僕は貧乏人だ。慢性的にお金がない。理由は簡単で、収入よりも無駄な支出が多いためだ。支出を抑えれば人並みの生活はできるが、しかし僕は悲しいオタク人間。毎月複数の怪獣や妖怪の人形を買わないと、食事も喉を通らないほど衰弱してしまう。
お金があれば、土地も技術も企業も、人の心すら買える
先日、2ちゃんねるで「金があってもできない事ってある?」というスレッドを発見した。ちょっと考えてみたんだけど、基本的にお金があってもできないことってそうそう多くはない気がする。
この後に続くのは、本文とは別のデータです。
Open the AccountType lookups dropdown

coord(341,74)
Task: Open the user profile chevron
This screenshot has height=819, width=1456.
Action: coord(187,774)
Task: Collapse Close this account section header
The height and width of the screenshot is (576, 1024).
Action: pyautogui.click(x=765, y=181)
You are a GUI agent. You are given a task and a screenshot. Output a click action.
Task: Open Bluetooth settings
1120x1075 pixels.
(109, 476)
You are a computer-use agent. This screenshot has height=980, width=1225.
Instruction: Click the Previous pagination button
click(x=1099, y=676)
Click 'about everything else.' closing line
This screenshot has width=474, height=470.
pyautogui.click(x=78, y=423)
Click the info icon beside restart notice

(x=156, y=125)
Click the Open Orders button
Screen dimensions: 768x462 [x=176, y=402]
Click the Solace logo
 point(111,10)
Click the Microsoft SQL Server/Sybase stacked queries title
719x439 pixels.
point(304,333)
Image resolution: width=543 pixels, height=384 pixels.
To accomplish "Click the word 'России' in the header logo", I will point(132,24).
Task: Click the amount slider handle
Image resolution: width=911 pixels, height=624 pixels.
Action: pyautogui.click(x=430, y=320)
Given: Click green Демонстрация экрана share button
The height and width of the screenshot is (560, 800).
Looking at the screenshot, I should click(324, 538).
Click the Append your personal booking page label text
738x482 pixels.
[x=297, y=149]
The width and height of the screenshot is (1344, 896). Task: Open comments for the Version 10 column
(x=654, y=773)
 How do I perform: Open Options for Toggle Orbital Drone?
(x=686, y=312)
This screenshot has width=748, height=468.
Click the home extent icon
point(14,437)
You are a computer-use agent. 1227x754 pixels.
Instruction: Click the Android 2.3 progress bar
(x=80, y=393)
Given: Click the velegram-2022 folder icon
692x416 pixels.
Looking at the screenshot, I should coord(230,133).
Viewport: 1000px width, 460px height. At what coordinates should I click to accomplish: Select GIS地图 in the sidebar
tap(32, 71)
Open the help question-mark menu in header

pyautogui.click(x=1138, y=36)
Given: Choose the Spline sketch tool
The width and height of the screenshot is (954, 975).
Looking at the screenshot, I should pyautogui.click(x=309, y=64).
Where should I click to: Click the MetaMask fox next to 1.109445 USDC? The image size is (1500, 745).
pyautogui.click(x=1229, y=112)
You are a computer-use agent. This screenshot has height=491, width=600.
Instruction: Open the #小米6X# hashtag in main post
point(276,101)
お金がある方が、ないよりも色んなことを堪能することができる。貧乏人にはできないことを、金持ちはできるのだから、お金の量というものは物事を追求する上で大きな推進力になる。
スレッドを見てみると、たとえば「不老不死は無理だな」とか「100メートル9秒台で走るのは無理だ」みたいな、小学生みたいな意見が目立つ。
恐らくだけど、スレ主が言いたいのはそういうことじゃないと思うんだよね。大喜利を見たいと思ってのスレ立てではなくて、それより、人生を歩む上で貧乏人では到底無理なことを金持ちが楽々こなしていく様子を見ていった上で、「ではお金を持っている人間にできないことって何だ?」というような疑問が沸いてしまったように思える。
お金があることの最大のメリットは"買える"ことだ。世の中には様々な物品に値段がつけられる。お金さえあれば、土地も技術も買える。企業、人心すら買うことができる。
ゲーム内で億万長者になっても現実で億万長者になっても、広く捉えれば同じかも
人によっては「お金があっても、本当の愛は知り得ないんだよ」みたいな意見を真顔で提示するかもしれない。が、本当の愛とかいう正体不明なものを確実に手に入れた確証なんて、お金の有無に関わらず主観でどうにでもなってしまう。だからそんな意見は参考にはできない。
スレッドを読み進めていくと、お金の万能性は人間社会の枠組みありき、という弱点を指摘する声もチラホラ見かける。いくつか紹介したい。
「金は社会を前提とするので社会がなければ何にもできん 社会が機能してる場合に限りできる事がある程度のモノだよ」
「生老病死 仏教の四苦からは金では逃れられない 逃れる方法は悟りのみ」
人間というのは説明するまでもないけど、社会性の動物で、自分たちのコミュニティを構築して、そこで通用する容姿、肩書き、お金を使って生きている。でもその枠組みを一旦外されれば、お金があっても意味はない。
社会が機能している間はお金があれば無敵だけど、しばしば社会って崩壊するものだ。そのときだけはお金があってもできないことが山のように増える。
それから、仏教用語を引用している意見もある。生老病死(しょうろうびょうし)とは四苦。生まれる苦しみ、老いる苦しみ、病に倒れる苦しみ、そして死んでこの世から消える苦しみを指す言葉だ。
僕には僧侶の友人が何人かいるが、彼らもしばしばこの用語を引用しつつ「人生に究極的な意味は個人レベルではそう多くない」と話す。
いくらお金があっても、生老病死の定めを覆すことは難しい。一つの病に打ち勝ったところで、他にも様々な病はある。そうして抵抗しているうちに老い、そしてお金にまみれて死ぬ。
お金はたしかに万能。でもそれは社会においてだけのもの。広く解釈すれば、ゲームの中で億万長者になることと、人間社会で億万長者になることって、大局的にはさして変わらないのかもしれない。